DIRECTIONS:
In the data below, swap every "screenshot" for "capture", keep everything else the same, and leave out the pictures.

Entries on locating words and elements

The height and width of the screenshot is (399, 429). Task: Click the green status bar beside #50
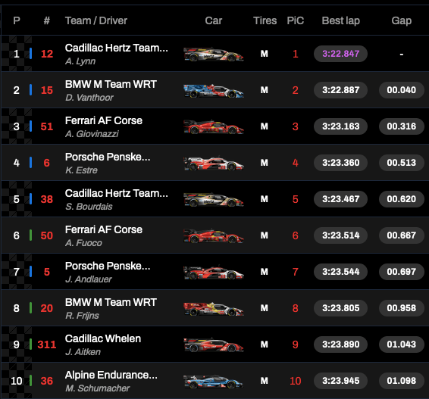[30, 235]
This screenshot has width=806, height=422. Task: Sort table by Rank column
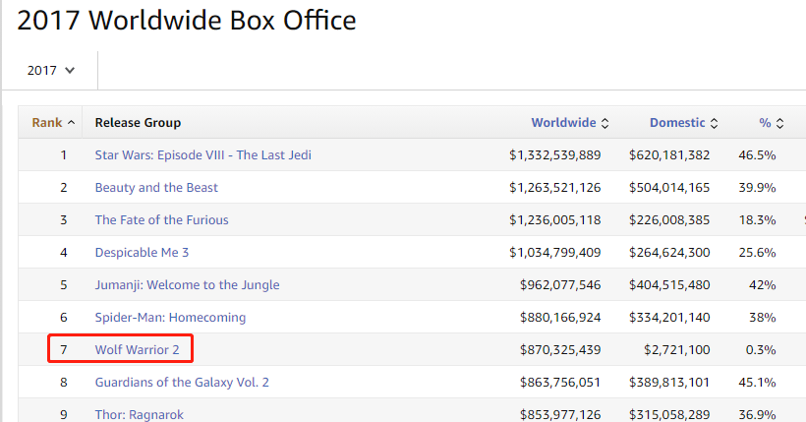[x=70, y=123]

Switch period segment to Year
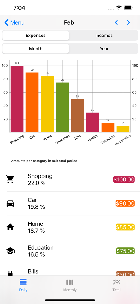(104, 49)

OUTPUT BELOW:
The height and width of the capture is (399, 429). Task: Click the green status bar beside #50
[30, 235]
This capture has width=806, height=422. Task: Sort table by Rank column
[x=70, y=123]

Switch period segment to Year
(104, 49)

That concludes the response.